This question was raised by a fellow filmmaker friend recently. It has also been one of the thing that bugs me for a long time – How do we archive our digital videos?

I came from the traditional video making world where we always have a tape to archive to. When digital video making came along, i can’t help but wonder how are we going to ensure all the “01010101” stay long enough in the external hard disk? What will happen if we accidentally drop it or forget to eject the disk when power it down. Digital format has a much higher risk compare to the analog format.

Do you know that your hard disk can fail easily when it wasn’t spin enough? Even if we diligently bring it out for a ride, it has a limited life much shorter than the tapes.

I did a little research about what the experts are doing. It looks like we have yet to conclude a clear path. It is worth a better understanding to help us prepare for our future.

Digital Rebellion gives an excellent writeup about all the options you can find right now – Backup Options for Filmmakers.

Larry Jordan wrote a number of articles that discuss about archiving. He gives very good recommendation about the best (lossless) codec you may export for keeping.

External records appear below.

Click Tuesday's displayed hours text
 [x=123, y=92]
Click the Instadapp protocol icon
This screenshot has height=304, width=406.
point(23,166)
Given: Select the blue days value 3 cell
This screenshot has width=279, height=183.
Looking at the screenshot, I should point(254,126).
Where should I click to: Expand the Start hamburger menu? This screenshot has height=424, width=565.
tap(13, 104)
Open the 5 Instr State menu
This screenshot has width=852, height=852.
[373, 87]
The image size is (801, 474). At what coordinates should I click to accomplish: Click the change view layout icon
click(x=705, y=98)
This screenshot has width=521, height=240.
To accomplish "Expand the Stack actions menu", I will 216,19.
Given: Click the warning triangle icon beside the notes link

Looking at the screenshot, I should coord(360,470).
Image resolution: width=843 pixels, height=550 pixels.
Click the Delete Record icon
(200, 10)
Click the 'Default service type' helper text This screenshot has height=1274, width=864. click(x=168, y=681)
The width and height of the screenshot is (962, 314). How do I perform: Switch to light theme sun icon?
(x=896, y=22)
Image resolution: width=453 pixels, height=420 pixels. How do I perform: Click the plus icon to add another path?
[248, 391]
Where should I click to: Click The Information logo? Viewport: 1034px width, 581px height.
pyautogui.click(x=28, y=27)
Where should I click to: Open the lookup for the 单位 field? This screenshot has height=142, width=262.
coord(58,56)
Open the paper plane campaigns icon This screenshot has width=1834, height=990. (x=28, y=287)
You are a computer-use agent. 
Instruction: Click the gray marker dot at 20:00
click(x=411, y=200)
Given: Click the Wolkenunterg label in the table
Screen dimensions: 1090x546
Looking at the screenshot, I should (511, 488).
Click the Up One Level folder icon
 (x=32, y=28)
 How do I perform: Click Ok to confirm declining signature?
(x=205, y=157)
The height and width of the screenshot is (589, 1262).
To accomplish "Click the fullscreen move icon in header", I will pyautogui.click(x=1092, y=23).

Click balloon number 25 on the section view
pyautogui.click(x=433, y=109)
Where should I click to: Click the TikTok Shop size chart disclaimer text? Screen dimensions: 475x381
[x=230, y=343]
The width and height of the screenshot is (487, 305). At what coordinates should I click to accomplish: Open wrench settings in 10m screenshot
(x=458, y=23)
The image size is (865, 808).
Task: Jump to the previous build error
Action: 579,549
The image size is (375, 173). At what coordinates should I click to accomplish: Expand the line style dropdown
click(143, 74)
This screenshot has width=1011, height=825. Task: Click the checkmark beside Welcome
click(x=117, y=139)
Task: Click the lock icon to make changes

I will read Pick the right format | Refreshing hard disk storage | Quick note on Archiving

There is one format that many people has raise – LTO. Linear Tape Open. It has yet been fully adopted by filmmakers. However, it is now a widely used format in other industries that need to store tones of digital datas. The biggest downside to LTO for filmmaking or videomaking is the inability to provide random access. It is a TAPE basically, you need to roll it to the exact place where you “keep” the data. Slow transfer speed is another deterrent. Currently, we can find 1.5TB LTO tape in the market. The good news is, we may have 70TB in the future. Read this article here.

I am no guru on latest digital technologies. Please feel free to correct me if there is any mis-information.